**** RECORDS FOR THIS EXERCISE ****
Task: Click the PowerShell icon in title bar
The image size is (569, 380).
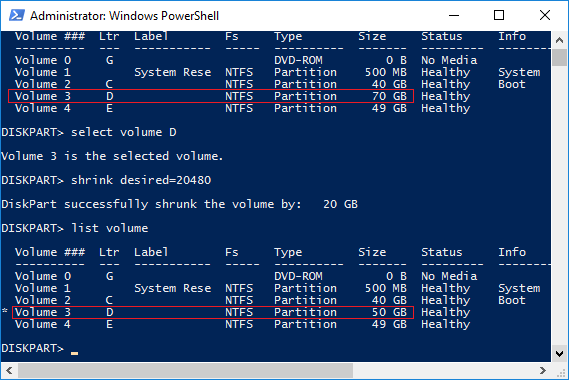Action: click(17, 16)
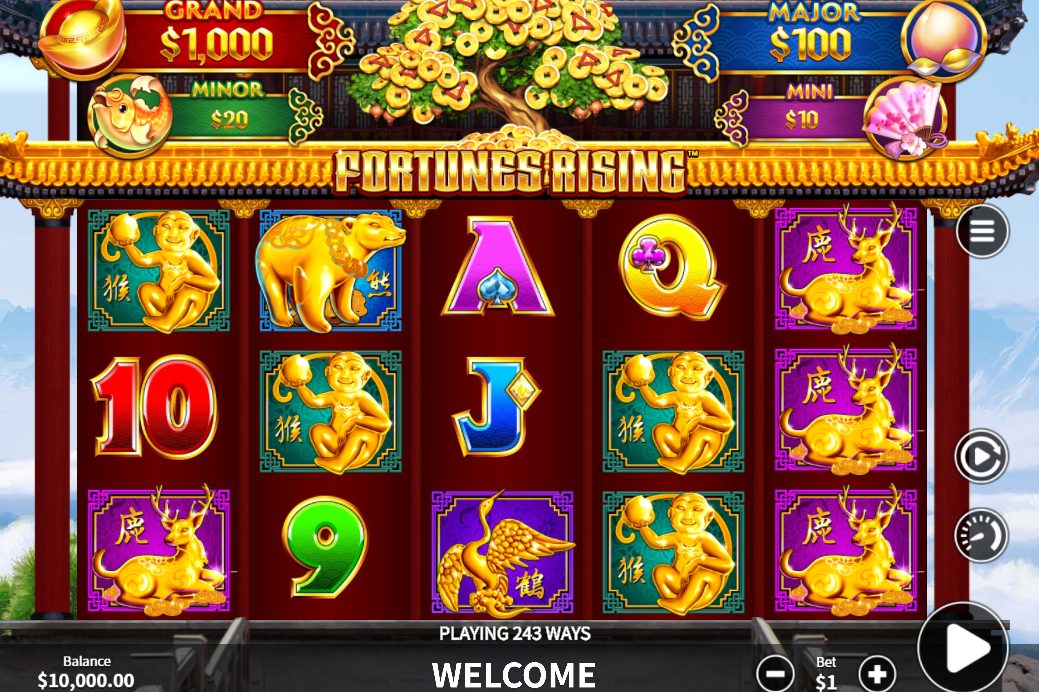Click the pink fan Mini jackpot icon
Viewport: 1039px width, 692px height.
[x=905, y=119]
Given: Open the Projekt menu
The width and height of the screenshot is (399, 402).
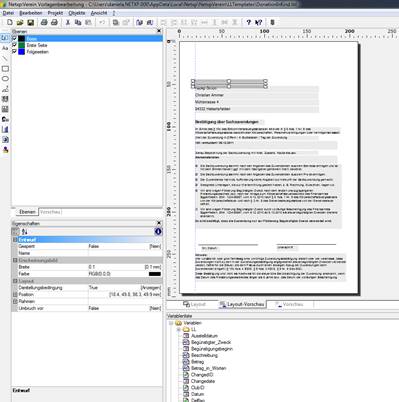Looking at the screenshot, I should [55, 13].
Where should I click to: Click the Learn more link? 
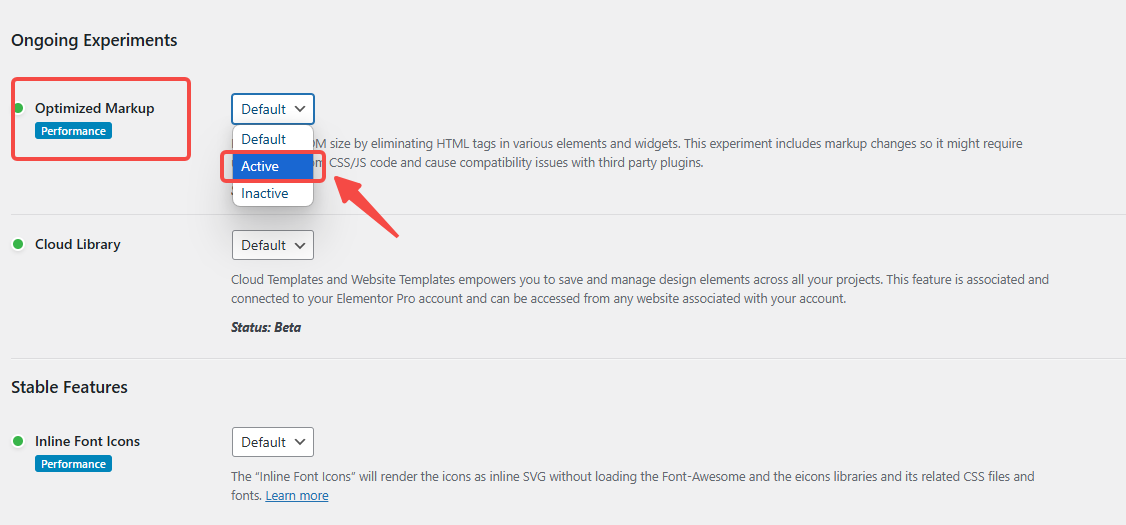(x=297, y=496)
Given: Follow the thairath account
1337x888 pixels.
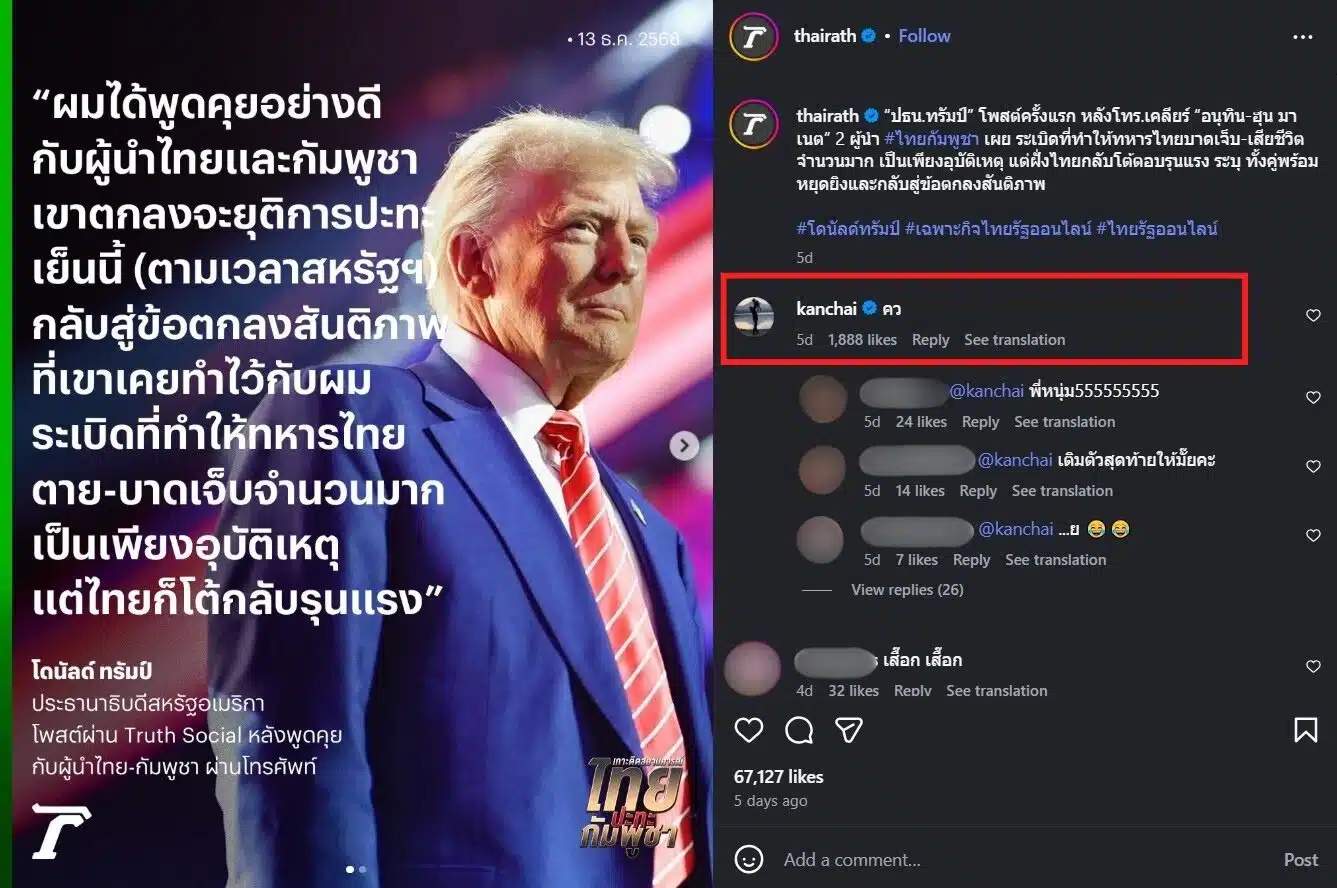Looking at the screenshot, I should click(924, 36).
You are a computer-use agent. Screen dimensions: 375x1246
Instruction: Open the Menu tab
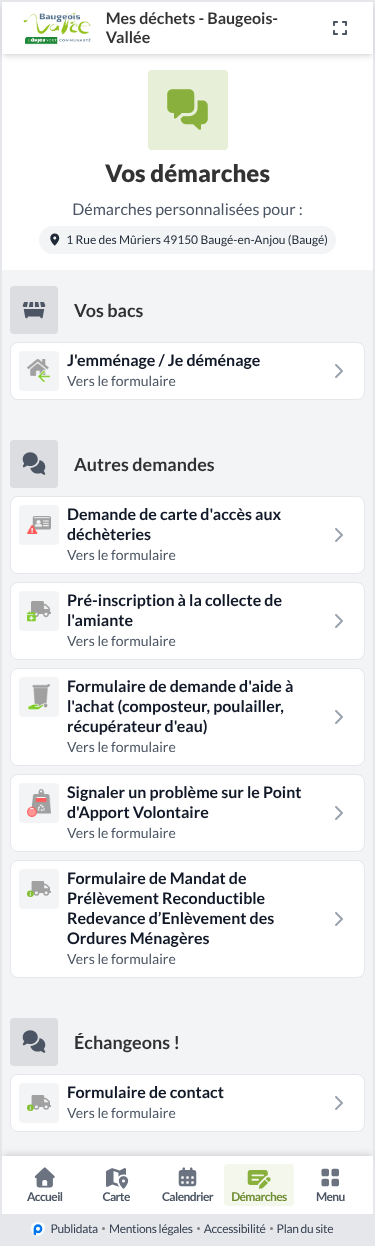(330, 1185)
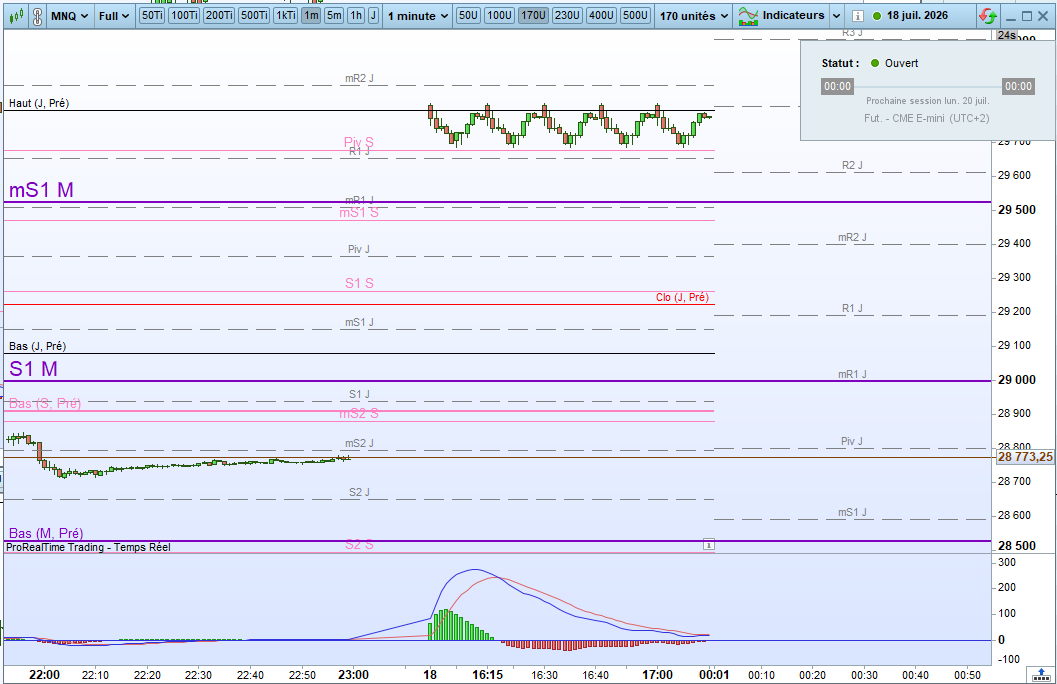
****
PROBLEM TO WORK ON | Render the listing above as a JSON array of strings, one string per line, with blank lines omitted and the pictures left out.

SOLUTION TO THIS PROBLEM |
[
  "Task: Click the PowerShell icon in title bar",
  "The image size is (569, 380).",
  "Action: click(17, 16)",
  "Click the pink fan Mini jackpot icon",
  "Viewport: 1039px width, 692px height.",
  "[x=905, y=119]",
  "Given: Open the Projekt menu",
  "The width and height of the screenshot is (399, 402).",
  "Looking at the screenshot, I should [55, 13].",
  "Where should I click to: Click the Learn more link? ",
  "(x=297, y=496)",
  "Given: Follow the thairath account",
  "1337x888 pixels.",
  "Looking at the screenshot, I should click(924, 36).",
  "You are a computer-use agent. Screen dimensions: 375x1246",
  "Instruction: Open the Menu tab",
  "(330, 1185)"
]